Sunday, September 14, 2014

Time Under Pressure: Can Dog Training Become the Next Modernist Movement?

During one of my appointments I was talking to my client about timing how long her dog was pulling on the leash. We would then compare the amount of time the dog was pulling to the amount of time our appointment took.

To teach loose leash properly, I think you need to treat when the dog makes the choice to make the leash loose i.e. stepping into a non-tense position. The dog should also be treated for not pulling i.e. every time the leash is loose. There is a fine distinction between the two and it revolves mostly around how much credit you give your dog to solve problems.

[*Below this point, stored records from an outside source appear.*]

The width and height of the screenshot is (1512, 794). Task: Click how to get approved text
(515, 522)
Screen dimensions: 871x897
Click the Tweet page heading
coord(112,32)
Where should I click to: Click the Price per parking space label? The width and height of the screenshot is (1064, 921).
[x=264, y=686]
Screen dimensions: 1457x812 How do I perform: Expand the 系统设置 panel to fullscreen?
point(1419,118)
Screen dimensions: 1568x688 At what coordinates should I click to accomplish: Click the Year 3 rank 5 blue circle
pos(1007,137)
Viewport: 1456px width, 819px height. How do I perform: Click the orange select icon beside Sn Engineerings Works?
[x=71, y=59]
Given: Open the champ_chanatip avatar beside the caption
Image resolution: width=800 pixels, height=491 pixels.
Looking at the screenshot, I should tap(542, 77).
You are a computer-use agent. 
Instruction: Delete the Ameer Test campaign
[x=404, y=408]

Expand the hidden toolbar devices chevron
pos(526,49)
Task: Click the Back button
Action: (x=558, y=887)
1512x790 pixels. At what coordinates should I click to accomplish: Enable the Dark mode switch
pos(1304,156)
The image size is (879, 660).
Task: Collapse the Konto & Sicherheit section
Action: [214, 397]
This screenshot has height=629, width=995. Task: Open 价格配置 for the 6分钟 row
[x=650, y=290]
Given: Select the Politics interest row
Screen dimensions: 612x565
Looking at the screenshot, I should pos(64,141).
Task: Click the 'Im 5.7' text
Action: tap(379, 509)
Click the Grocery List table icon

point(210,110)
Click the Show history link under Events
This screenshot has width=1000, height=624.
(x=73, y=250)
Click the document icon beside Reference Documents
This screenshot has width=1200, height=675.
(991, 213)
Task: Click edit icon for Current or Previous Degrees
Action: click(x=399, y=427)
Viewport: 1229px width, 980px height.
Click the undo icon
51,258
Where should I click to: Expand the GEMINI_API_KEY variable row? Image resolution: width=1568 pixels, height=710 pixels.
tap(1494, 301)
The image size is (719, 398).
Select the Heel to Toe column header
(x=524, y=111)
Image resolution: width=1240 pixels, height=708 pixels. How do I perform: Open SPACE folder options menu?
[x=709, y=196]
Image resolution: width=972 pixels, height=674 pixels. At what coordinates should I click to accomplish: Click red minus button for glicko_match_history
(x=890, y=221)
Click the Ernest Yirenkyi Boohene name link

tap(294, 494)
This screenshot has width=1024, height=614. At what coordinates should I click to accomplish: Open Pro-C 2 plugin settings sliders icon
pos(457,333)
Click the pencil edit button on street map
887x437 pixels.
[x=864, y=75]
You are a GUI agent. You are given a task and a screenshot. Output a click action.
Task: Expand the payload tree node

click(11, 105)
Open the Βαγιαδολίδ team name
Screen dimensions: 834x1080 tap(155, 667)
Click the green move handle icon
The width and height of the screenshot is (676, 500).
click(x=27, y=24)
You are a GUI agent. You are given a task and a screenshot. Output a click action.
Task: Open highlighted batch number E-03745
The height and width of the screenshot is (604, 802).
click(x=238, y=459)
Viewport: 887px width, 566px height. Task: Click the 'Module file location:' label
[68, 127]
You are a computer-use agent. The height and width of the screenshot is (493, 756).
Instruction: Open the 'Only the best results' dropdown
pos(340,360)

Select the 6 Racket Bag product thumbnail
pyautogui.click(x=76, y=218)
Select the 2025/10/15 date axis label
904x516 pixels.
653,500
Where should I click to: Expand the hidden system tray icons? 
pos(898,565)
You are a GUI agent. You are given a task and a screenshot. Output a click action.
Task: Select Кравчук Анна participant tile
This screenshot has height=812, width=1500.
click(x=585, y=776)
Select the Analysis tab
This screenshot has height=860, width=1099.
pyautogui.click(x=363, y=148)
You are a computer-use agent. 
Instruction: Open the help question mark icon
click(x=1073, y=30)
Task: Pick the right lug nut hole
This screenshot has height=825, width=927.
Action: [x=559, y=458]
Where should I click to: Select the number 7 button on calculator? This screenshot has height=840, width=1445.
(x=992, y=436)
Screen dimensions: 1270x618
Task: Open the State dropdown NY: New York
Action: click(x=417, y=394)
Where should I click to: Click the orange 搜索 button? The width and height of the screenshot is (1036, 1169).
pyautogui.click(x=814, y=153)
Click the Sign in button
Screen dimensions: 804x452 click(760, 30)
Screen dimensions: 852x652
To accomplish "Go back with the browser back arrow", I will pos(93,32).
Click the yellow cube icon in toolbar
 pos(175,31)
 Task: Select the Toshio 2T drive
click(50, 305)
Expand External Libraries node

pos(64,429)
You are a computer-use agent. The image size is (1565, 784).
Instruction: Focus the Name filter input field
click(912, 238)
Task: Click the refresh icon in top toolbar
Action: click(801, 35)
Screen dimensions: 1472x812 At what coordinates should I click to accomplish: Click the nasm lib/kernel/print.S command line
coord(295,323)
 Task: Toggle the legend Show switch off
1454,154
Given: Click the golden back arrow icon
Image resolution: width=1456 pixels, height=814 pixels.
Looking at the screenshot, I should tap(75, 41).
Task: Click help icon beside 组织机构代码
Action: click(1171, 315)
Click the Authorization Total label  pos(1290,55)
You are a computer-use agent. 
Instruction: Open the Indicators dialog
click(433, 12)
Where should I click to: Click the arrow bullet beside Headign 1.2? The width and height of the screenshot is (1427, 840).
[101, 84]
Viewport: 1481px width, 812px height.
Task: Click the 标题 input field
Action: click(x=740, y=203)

Taking the idea of timing how long her dog had a tight leash, we can see what percentage of the time her dog was unsuccessful. Ideally, in the perfect world, that percent error would be 0%. I haven’t tried that technique yet, but I imagine we’d end up with about 25% of our time the dog would not be performing successfully.

The percent error is something I’m going to refer to as “Time Under Pressure”(TUP). The most basic definition I can come up with is that it is the time under which the dog is not successfully performing and the handler is not causing successful performance. Let’s expand this definition a little bit.

On the human side I’ve said “the handler is not causing successful performance.” On the most basic level, this means that the handler is failing to train the dog how it the handler wants to train it. This doesn’t apply strictly to loose leash because not every dog needs to be leash trained or leash trained the same way. Think sled dogs or scent dogs, their leash work is way different than a house pet or a guide dog.

For the human to eliminate the human side of time under pressure, the handler (human) needs to be educated on what techniques they want to use and how to use them. When TUP is caused by a human error, it almost counts as doubly unproductive because the human is not performing successfully and that will  absolutely cause the dog not to perform as well.

From there, emotions begin to run high and patience runs thin and nothing gets done. I’m going to begin to compile statistics during my training sessions, but I feel as though for human TUP, it most likely won’t be able to exceed 15% for brand new handlers and 5% for experienced handlers. I think those percentages would be the threshold under which a successful human experience would happen.

A dog’s perspective on TUP would be that of confusion and frustration. “What is being asked of me?” is probably what they would ask. If a dog is not being directed properly, then very little learning could possibly occur. We know this already from the previous explanation of human TUP. This begs the question, what happens if the dog is not learning and the human is instructing as effectively as possible?

The percent TUP for a dog will be much greater than it will for the human. It will be greater because the dog has much more to learn and much more to adapt to than the human does. Makes greater than one leap in logic to reach a conclusion is not really possible to teach in a dog. What we have to do is teach the pieces of a behavior before combining them. We can teach human’s this way, but it is also possible for humans to understand conceptual and abstract ideas to learn. We cannot put this style of learning on our dogs.

For TUP to count for a dog, the dog must be unsuccessful in training. This idea of unsuccessful is much more strict in the mind of a person than the mind of a dog. How many of you, when you tell your dog to sit, your dog will sit not at your side, but will sit facing you? You’ve asked your dog to sit and he has sat. That is successful. We cannot count that as TUP. Now imagine if we’re trying to teach your dog to sit by your side. Then every time your dog sides facing you, that would count as TUP.

Notice again, we are making fine distinctions between two ideas. Specificity is what makes the dog successful and able to learn. In order for the dog to know what to do, you have to know exactly what you’re asking the dog to do.

Conceptually, I don’t think this idea does much more than put words to what dog trainers already know. What I’m most interested in with TUP is discovering a more exact relationship between how our failures relate to our dog’s failures. Now this might sound like an overwhelming negative concept, but it only sounds negative if we consider our failures and shortcomings a bad thing.

In my previous blog about Willy the Pit Mix, I received a lot of feedback regarding breaking down dog training into percentages. A 1 second increase in a 4 second stay is a 25% increase in success. My clients who are just getting their first dogs or aren’t super comfortable around dogs really enjoyed that we could call a seemingly small improvement a huge success.

So that is the point of TUP. I am trying to figure out more ways to quantify how well a dog’s training is going. In modern dog training we try framing everything as positive and only put the dog in situations in which he will be successful. It only makes sense to further modernize dog training and use statistics, instead of just relying on intuition and feel.

To take a step back from dog training for a moment, it seems as though, since about 2010ish, there have been modernist movements in even more fields that used to be stuck in classical and archaic ways and techniques. Cooking for example, has seen chefs pushing a person’s relationship to their food. Writing has also seen changes in the way the human experience is described.

The question I’m forced to ask myself now is, how can dog training reflect on what it means to be a person? We seem to be on our way with everyone trying many different things, but what seems to be missing is reflection and introspection on how the dogs affect our humanity.